それでは、「奪う親」とは一体どのような親なのでしょうか?

私が考えるに、以下の二つの条件を満たせば、その親は「奪う親」だと言えます。

(1)不適切な子育てが原因で生じた見た目のコンプレックスに、子供が悩まされている。

これは「親が子供の健康に気を配り、必要に応じて適切な医療を受けさせていれば、子供はその見た目のコンプレックスを持たずに済んだ」という意味です。

例えば肥満体形の子供の中には、病気が原因で普通の食生活を送っているのに太る子も稀にいるそうです。また、中高生になった子供が親の制止を無視して不健康な食生活を送り、それが原因で太る場合もあります。このような場合、子育てが原因ではありません。

歯並びについても、経済的に苦しい家庭で子供に矯正治療を受けさせるのが難しかったり、親がくり返し矯正を勧めたのに子供が拒否し続けたりした場合は、やはり子育てが原因とは言えません。

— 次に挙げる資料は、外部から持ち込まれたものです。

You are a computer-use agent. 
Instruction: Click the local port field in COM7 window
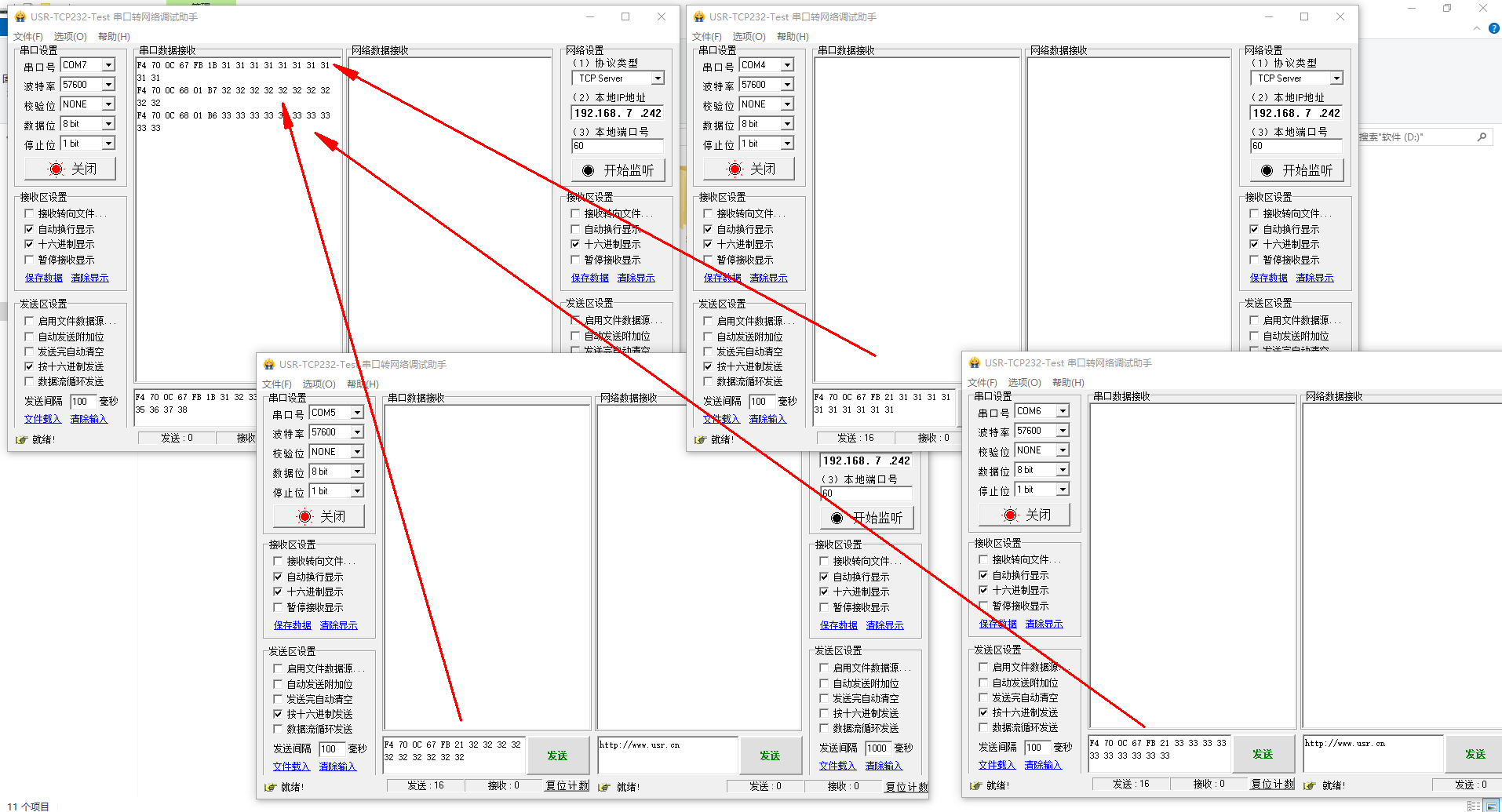617,146
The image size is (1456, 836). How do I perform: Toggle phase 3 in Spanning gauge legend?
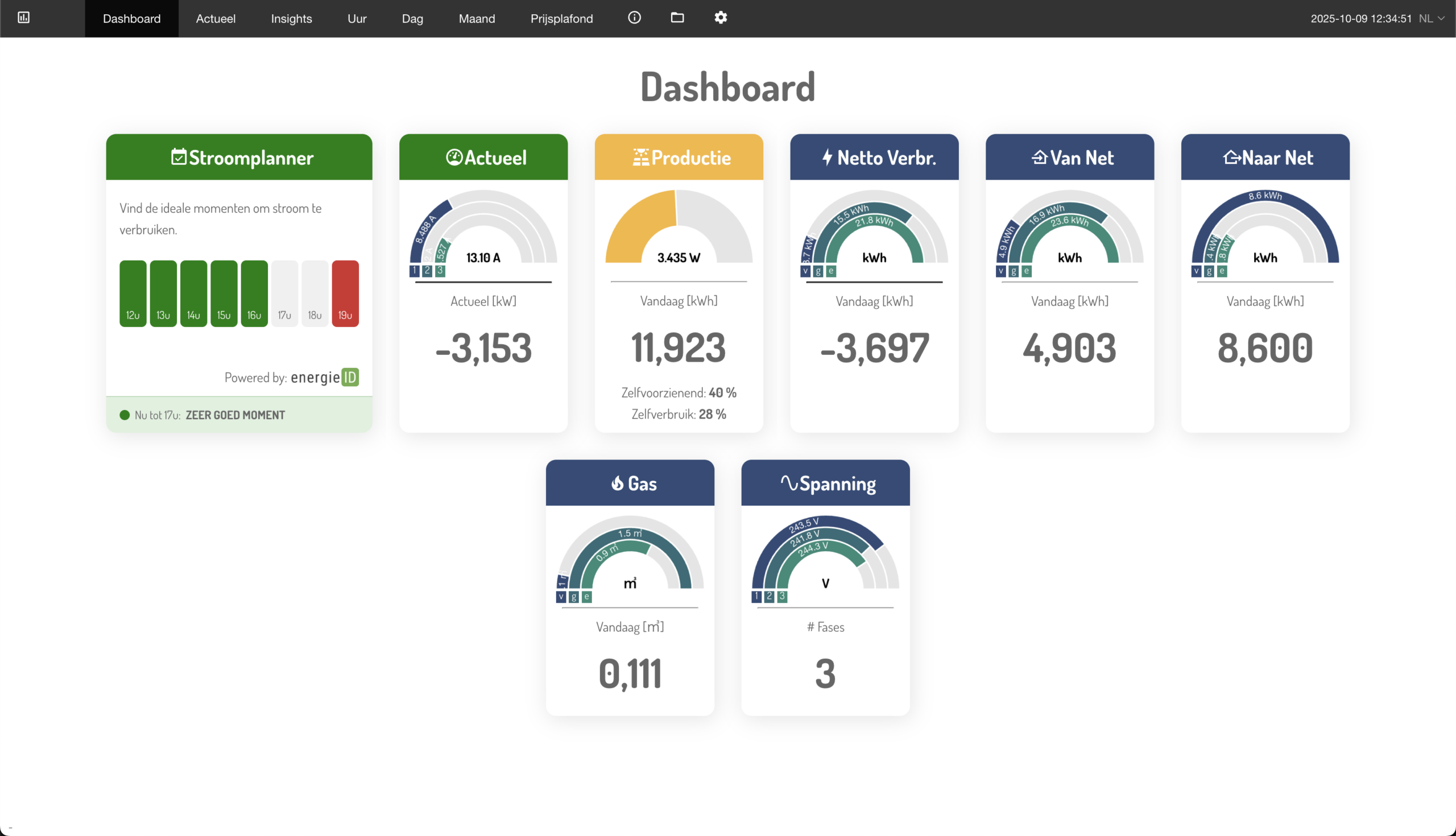pyautogui.click(x=782, y=597)
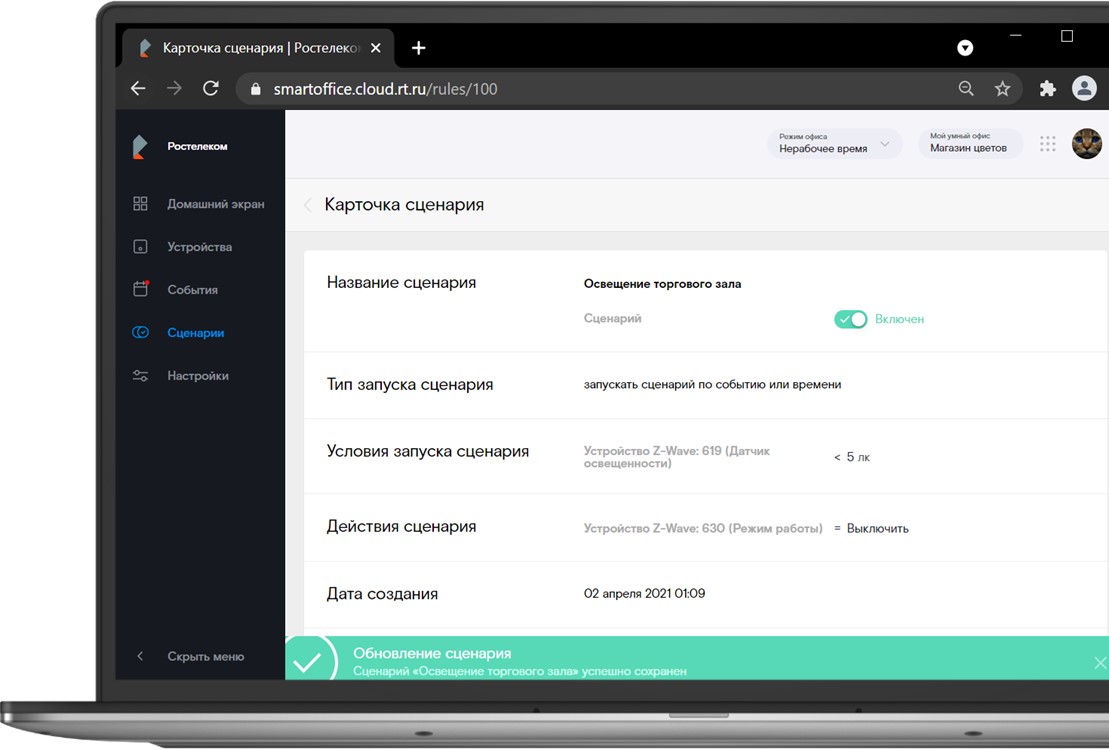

そうではなく、子供に強制的に過剰な量を食べさせる、子供の不健康な食生活を放置する、経済的問題がないのに適切な医療を受けさせない等、親の不適切な判断が原因で見た目のコンプレックスが生じ、それで子供が悩むことになれば、この条件は満たされることになります。

尚、子供のコンプレックスを「悩むに値しないレベル」と決めつける親も多くいますが、子供の悩みが明らかに一般性を欠いている場合(その身長の平均体重以下なのに自分は太っていると感じる等)を除き、子供の主観が優先されるものとします。